**YOUR TASK**
Starting at the line that contains "This screenshot has height=287, width=444.", reproduce every line through the end of the entries below, with no pictures in the copy.

**RECORDS FOR THE TASK**
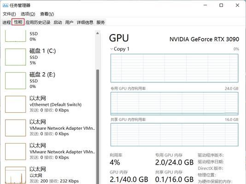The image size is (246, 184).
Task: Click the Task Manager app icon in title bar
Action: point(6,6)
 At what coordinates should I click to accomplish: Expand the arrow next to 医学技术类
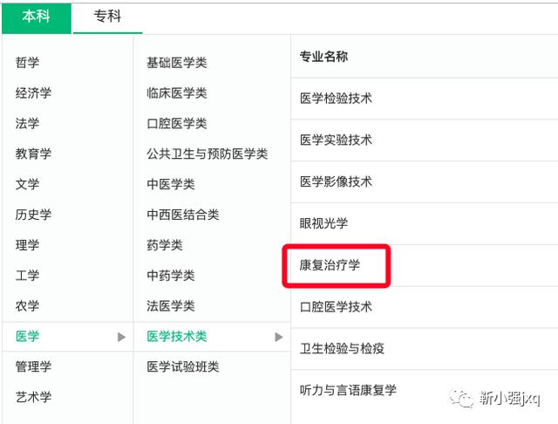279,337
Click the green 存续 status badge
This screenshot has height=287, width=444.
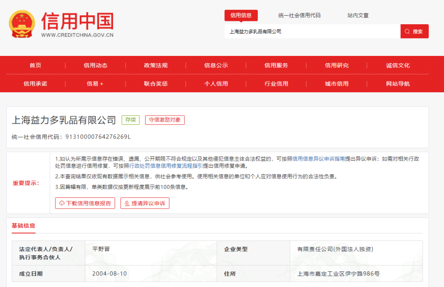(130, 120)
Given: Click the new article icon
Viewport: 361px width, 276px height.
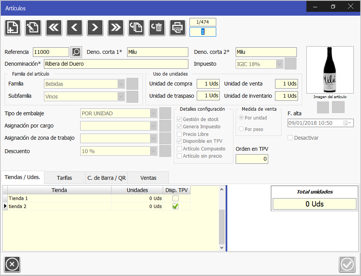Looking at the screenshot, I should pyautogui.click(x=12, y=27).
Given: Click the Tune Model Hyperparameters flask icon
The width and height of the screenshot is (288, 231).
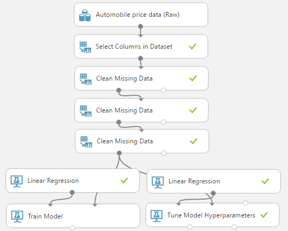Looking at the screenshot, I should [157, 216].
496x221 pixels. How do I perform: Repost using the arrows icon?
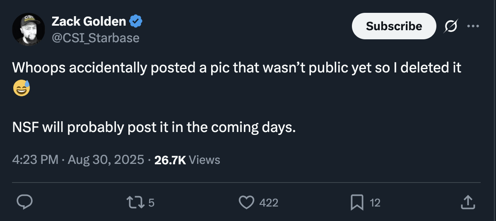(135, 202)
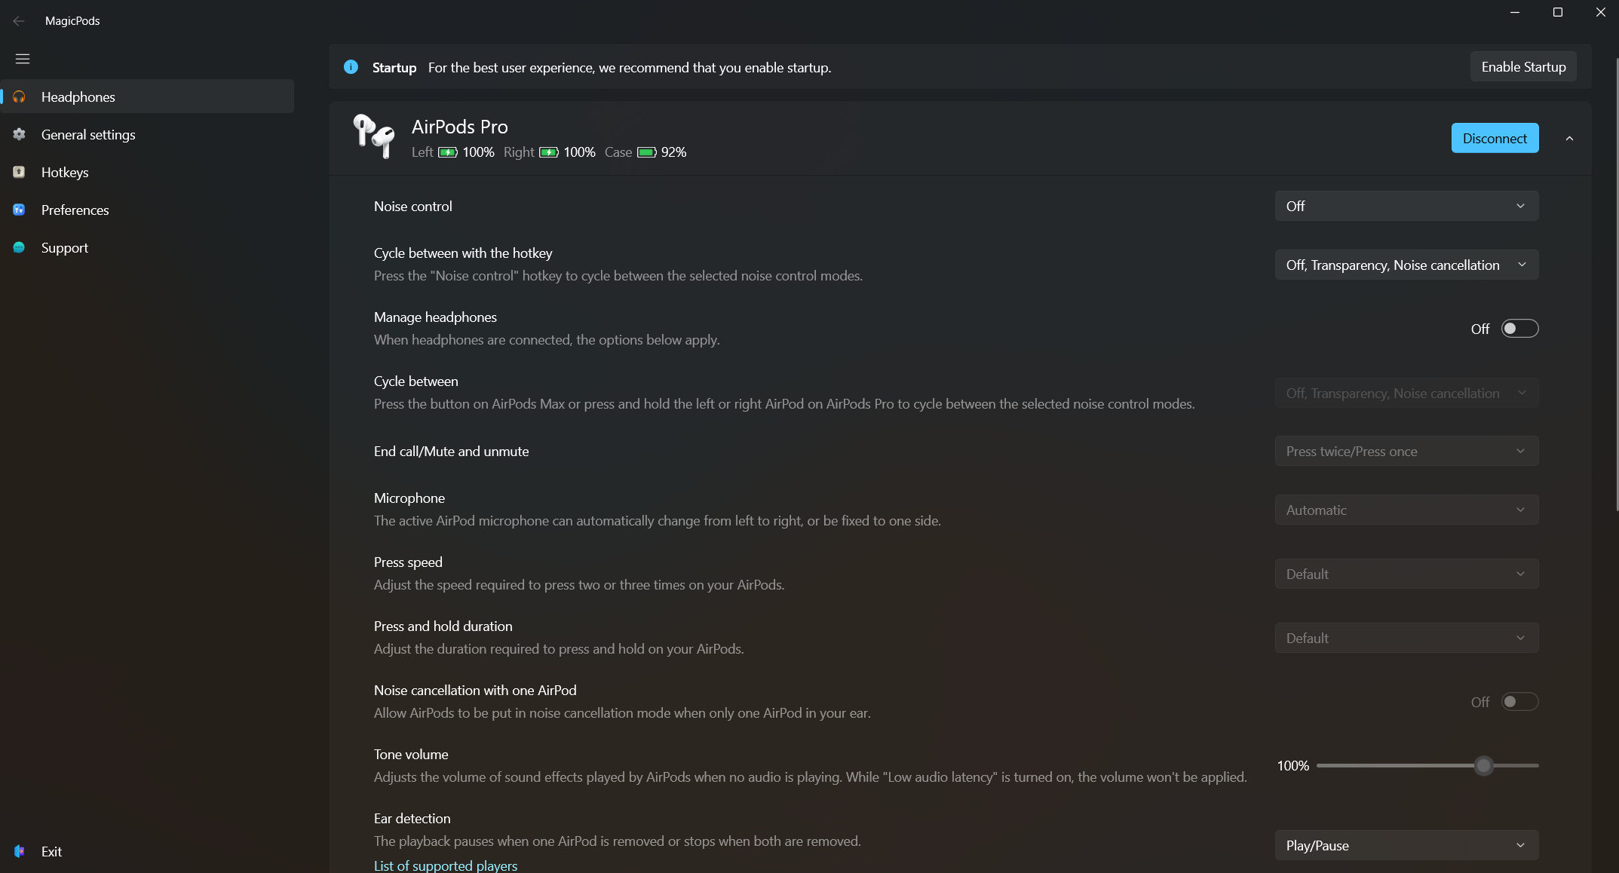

**YOUR RESPONSE**
This screenshot has height=287, width=444.
(130, 120)
Given: Click the new article icon
Viewport: 361px width, 276px height.
Looking at the screenshot, I should pyautogui.click(x=12, y=27).
Given: Click the Tune Model Hyperparameters flask icon
The width and height of the screenshot is (288, 231).
Looking at the screenshot, I should [157, 216].
496x221 pixels. How do I perform: Repost using the arrows icon?
(135, 202)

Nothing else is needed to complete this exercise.